15 Spitzel in der DDR auf Scheipers angesetzt
Nach dem Krieg arbeitet er wieder an früherer Wirkungsstätte. Als Priester in der Diözese Dresden-Meißen widersetzt er sich den Machthabern im DDR-Unrechtsstaat. Als Scheipers nach der Wende seine Stasi-Akte sichtet, bekommt er einen gehörigen Schreck. 15 Spitzel waren auf ihn angesetzt. Aus den Papieren geht hervor, dass ihm ein Prozess wegen staatsfeindlicher Hetze angehängt werden sollte. "Aus genau demselben Grund saß ich in Dachau", so Scheipers.
Seit seiner Pensionierung hat Scheipers wieder im Münsterland gelebt, von wo er sich ungeachtet von Altersbeschwerden immer wieder aufgemacht hat, um als Zeitzeuge über seine Erlebnisse zu berichten.

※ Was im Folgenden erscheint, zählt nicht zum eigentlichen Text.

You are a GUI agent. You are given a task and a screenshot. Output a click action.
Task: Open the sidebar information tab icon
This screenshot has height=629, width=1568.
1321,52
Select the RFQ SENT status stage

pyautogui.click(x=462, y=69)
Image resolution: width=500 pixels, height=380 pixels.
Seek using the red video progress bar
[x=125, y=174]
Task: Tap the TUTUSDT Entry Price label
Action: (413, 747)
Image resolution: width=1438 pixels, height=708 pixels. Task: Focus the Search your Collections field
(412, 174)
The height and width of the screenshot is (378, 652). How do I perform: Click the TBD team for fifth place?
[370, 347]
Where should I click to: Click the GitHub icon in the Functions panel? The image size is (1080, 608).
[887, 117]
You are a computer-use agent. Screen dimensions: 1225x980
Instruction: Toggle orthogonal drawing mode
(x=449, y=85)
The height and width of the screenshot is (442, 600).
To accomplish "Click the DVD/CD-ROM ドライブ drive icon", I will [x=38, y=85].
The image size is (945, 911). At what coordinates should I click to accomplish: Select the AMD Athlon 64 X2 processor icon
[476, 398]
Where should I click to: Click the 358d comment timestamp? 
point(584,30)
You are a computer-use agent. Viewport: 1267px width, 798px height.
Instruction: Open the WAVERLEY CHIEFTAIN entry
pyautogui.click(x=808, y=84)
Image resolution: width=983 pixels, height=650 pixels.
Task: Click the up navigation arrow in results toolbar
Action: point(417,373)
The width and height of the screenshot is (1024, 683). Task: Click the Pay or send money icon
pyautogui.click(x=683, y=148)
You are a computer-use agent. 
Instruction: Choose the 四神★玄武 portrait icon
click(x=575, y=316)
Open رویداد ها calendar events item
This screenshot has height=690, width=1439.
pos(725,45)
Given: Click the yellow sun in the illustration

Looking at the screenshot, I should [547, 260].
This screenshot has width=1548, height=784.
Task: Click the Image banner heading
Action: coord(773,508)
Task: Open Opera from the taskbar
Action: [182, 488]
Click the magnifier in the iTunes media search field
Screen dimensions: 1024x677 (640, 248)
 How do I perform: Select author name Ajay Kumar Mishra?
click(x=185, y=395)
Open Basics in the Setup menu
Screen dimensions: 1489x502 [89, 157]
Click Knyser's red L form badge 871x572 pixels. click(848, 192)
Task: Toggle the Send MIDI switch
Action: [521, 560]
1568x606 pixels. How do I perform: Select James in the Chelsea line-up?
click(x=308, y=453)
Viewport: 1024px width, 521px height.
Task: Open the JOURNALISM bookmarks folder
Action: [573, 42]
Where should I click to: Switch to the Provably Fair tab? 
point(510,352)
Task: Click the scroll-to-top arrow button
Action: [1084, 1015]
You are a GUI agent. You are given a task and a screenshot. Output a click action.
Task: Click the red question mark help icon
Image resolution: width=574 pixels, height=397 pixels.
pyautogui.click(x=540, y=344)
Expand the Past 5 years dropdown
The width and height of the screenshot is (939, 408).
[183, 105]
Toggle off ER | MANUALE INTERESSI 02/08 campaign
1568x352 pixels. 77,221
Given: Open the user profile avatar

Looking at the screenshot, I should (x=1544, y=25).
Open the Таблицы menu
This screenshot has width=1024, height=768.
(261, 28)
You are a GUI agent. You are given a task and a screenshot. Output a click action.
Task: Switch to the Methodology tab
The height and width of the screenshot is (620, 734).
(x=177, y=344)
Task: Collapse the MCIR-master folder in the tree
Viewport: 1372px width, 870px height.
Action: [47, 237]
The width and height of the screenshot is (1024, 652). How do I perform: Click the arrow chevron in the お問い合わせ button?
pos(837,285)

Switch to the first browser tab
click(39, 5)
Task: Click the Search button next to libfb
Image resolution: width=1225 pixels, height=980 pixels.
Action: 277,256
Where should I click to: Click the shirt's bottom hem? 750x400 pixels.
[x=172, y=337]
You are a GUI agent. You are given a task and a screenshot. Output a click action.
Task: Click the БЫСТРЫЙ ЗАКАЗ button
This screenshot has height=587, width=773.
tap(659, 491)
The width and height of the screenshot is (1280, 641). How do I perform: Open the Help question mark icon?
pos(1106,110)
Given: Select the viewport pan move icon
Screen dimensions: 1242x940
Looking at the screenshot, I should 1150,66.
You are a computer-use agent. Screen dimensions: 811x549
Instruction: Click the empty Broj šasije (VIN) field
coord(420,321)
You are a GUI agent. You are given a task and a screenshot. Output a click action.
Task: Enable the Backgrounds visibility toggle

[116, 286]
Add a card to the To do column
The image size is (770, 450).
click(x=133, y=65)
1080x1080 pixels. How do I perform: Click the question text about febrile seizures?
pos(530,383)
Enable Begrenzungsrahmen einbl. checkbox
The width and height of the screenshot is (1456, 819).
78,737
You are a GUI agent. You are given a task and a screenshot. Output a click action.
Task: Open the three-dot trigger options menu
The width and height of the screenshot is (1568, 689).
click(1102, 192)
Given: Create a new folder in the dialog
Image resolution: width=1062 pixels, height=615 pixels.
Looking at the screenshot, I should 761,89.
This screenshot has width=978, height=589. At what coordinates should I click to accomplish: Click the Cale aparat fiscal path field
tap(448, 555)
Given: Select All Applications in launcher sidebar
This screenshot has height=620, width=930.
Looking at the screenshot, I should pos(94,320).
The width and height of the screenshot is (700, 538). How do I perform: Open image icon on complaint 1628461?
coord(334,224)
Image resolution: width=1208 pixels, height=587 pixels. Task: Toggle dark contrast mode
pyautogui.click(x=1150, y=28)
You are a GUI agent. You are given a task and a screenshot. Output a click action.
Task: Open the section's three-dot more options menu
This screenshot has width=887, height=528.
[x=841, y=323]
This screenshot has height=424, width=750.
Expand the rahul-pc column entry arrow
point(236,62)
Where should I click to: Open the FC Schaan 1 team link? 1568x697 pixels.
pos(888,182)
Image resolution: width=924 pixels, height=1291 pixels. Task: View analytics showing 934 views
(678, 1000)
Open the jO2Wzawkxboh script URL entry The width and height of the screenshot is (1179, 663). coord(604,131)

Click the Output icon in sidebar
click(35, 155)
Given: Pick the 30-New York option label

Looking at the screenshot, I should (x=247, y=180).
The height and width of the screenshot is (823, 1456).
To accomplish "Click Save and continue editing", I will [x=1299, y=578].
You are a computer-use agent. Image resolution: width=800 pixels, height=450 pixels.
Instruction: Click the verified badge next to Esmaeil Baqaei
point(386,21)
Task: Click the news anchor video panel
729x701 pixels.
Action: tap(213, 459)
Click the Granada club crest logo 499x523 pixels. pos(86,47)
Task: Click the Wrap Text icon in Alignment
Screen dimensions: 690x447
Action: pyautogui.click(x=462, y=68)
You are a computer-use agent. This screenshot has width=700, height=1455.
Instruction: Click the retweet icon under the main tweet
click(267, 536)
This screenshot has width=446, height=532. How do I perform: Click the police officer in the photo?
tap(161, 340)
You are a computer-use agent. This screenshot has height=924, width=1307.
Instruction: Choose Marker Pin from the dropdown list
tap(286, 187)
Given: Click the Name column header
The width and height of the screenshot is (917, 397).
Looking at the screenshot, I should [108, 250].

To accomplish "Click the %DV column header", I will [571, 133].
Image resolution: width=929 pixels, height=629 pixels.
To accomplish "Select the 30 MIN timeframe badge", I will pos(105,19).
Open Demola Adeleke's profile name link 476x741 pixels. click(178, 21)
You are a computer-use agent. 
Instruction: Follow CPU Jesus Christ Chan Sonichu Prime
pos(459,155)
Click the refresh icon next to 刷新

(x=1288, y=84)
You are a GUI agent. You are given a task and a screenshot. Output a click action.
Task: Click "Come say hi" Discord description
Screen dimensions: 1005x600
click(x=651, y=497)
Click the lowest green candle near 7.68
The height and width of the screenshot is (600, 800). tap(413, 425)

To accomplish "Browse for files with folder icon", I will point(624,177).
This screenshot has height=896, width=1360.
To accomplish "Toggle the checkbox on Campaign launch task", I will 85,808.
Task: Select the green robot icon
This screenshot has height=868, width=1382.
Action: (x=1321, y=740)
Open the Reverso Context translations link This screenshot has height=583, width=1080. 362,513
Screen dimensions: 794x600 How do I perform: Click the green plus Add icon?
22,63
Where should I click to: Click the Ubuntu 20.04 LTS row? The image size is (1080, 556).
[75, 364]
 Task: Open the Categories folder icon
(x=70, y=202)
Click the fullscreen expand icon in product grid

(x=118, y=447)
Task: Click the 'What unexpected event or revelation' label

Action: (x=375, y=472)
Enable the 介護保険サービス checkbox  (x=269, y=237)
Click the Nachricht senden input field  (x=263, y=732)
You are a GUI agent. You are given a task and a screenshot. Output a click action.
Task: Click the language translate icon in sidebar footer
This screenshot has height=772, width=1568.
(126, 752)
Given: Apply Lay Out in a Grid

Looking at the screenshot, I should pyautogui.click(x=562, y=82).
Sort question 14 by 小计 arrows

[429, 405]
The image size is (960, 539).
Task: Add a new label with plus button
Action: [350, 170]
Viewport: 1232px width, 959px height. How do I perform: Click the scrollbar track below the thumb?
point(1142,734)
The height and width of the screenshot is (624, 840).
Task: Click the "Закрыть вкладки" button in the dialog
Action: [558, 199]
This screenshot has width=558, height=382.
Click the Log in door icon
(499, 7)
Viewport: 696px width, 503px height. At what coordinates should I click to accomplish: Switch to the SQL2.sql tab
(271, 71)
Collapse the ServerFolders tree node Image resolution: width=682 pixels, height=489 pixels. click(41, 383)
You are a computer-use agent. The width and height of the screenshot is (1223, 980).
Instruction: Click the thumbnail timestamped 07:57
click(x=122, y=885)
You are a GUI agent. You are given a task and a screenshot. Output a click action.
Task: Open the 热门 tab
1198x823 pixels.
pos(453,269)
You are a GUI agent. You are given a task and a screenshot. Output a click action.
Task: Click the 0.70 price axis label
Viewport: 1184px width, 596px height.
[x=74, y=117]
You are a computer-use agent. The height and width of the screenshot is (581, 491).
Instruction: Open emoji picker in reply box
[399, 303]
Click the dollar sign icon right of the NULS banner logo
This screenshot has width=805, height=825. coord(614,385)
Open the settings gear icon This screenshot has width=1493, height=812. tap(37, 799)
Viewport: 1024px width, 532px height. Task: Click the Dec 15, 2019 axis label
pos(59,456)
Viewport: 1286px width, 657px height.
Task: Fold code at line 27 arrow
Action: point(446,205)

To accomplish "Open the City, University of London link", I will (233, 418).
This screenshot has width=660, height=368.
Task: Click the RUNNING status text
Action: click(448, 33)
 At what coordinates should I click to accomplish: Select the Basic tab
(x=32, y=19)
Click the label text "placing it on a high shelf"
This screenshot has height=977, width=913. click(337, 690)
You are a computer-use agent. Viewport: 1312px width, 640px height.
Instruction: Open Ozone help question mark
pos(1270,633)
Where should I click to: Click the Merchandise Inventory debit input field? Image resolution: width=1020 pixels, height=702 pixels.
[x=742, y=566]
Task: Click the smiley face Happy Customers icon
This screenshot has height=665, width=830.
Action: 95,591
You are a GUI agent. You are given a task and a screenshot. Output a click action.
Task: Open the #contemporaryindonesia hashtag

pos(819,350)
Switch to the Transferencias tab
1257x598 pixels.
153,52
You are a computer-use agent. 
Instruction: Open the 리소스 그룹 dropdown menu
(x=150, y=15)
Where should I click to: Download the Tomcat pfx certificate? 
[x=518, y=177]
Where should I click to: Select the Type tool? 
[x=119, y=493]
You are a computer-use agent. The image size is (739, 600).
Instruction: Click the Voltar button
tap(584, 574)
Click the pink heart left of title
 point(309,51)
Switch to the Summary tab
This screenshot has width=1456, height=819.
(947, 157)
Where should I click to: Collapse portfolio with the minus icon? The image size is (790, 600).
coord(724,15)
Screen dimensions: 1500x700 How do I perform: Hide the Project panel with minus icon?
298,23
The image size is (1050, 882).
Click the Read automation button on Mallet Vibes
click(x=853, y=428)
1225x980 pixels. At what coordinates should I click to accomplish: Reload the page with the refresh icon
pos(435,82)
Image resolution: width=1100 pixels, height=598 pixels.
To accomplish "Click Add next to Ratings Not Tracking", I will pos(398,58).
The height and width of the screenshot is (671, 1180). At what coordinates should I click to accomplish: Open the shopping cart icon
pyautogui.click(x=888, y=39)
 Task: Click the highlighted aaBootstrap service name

Davon gibt auch sein mehrfach aufgelegtes Buch "Gratwanderungen - Priester unter zwei Diktaturen" Auskunft. Auch dieses ist ein Zeugnis für seinen unerschütterlichen Glauben, den er in einem Wort von Romano Guardini ausgedrückt fand: "Die Geborgenheit im Letzten gibt Gelassenheit im Vorletzten."